I just read the extra link you provided which has some more information, thank you. Sorry, but the links confirm my points. You're not giving any quantitative analysis of your use of the different LLMs or your process. Your "sciencey appendix" is all about the domain science of pyramids, nothing to do with how or what you put into the LLMs, or any quantitative analysis of the code put out.
I'm sorry, your response has just proved the point that frustrated me: you've either lost or never had the capability to recognise a decent quantitative assessment of technical software creations.
Your entire site is obssessed and fixated on the impressive looking outputs of LLMs, rather than actual quantitative assessment of the quality of the outputs. This is the killer problem of AI: it looks like it's good, and a lot of the time, things that look good are good. It's very easy to make stuff on a computer that looks good but isn't for various reasons, and I nothing in what you've said here suggests that you fully grasp that. Sorry again to be harsh here, this is just my opinion, and we're probably going to have to agree to disagree.

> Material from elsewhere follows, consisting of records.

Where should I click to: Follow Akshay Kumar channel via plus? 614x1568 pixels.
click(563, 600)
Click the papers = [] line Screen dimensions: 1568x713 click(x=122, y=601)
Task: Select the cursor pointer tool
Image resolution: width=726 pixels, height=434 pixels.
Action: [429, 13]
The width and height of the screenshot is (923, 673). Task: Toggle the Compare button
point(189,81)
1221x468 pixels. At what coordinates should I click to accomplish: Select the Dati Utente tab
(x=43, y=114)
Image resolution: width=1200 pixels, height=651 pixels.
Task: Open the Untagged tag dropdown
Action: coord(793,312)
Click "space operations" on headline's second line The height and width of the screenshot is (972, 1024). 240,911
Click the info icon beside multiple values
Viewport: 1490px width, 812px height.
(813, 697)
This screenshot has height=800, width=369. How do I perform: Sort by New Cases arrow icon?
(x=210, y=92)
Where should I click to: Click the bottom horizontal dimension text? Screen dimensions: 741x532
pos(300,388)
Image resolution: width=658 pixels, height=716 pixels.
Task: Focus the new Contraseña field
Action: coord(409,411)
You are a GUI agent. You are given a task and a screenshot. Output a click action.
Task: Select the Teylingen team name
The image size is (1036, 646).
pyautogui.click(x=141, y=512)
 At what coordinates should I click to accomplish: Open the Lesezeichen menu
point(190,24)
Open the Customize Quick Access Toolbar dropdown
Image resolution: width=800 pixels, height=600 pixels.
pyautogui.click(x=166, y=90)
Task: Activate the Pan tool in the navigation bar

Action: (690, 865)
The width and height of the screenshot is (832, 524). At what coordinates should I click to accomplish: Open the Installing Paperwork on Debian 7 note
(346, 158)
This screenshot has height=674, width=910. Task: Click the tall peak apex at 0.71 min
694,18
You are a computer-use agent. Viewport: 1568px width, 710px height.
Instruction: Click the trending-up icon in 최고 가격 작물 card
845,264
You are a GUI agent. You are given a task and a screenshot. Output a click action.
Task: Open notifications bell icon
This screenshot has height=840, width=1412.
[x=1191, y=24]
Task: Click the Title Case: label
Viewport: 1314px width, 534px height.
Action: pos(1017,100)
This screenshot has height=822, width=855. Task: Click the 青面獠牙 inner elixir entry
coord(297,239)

There are benchmarks if you want quantitative results. Mine is qualitative, and clearly billed as such. Comparison and contrast still possible.
This is NOT a misplaced rant, this is a very good description of what I feel as well. You've put it very well.
I reads like an unhinged rant about AI and the engineers who use it, with the entitled tone of people who think they have permission to insult someone's competence and work because AI was used.
In my opinion, if one cannot express themselves civilly, they should refrain from commenting.
I disagree. I wouldn't consider it unhinged. I'm clearly aware of my own frustration. It's also relatively civil, since I was able to temper it with appropriate apologies and acknowledgements. Many other people agree and support the sentiment of what I'm saying.
AI is a powerful tool and very capable of - amongst other things - making something look far more valuable than it actually is, and that is a huge waste of time that costs us all. We all have a responsibility to call this out when we see it.
It looks like you've just implied I'm entitled, unhinged, uncivil and and that I shouldn't have contributed at all, whilst thinking you've elevated yourself above that behaviour by saying "in my opinion" and "one should...". I think that's an unhinged, insulting and uncivil way to express yourself.
I found the website you ranted about interesting, comparing the quality of the visualization between the different models.
I don't think it was "a huge waste of time" or needed your rant.
You called it slop and questioned the competence of the author, as if he made grand claims about the objectivity of his comparison.
What I see often is that people assume others are incompetent just because they used AI, when in reality they are engineers no less competent or experienced than others on this website.
It feels like hand written software will now be "bespoke"
That’s what evals are for.
And there’s no reason evals can’t be done on multi-turn agents in a loop (or not): it’s pretty much what all these benchmarks do.
fwiw, I gave it the same vibecoding project I'd previously tried with Sonnet 4.5 and it took Fable 2 hours to go well beyond (like, 2x beyond) where I got in 8 hours with Sonnet 4.5. (beyond that idk, because past 8 hours with the Sonnet 4.5 version I hit the "vibe limit" where it becomes easier to just write/edit the code yourself than get the agent to do what you want; and past 2 hours with Fable I hit my usage limit.)
How many $ do you guys spend when your session runs for 30min? What's the total budget?
I believe there is hard evidence that role-playing prompts are effective at leading it towards particular strategies and trains of thought. Not sure that SWE has been specifically studied, but proper science is very slow in the context of rapid change and broad context. It's good to stay grounded in the science that has been done, but we're going to have to do our best in uncharted territory for a while.
"Don't make mistakes" does seem dumb. It's not guidance.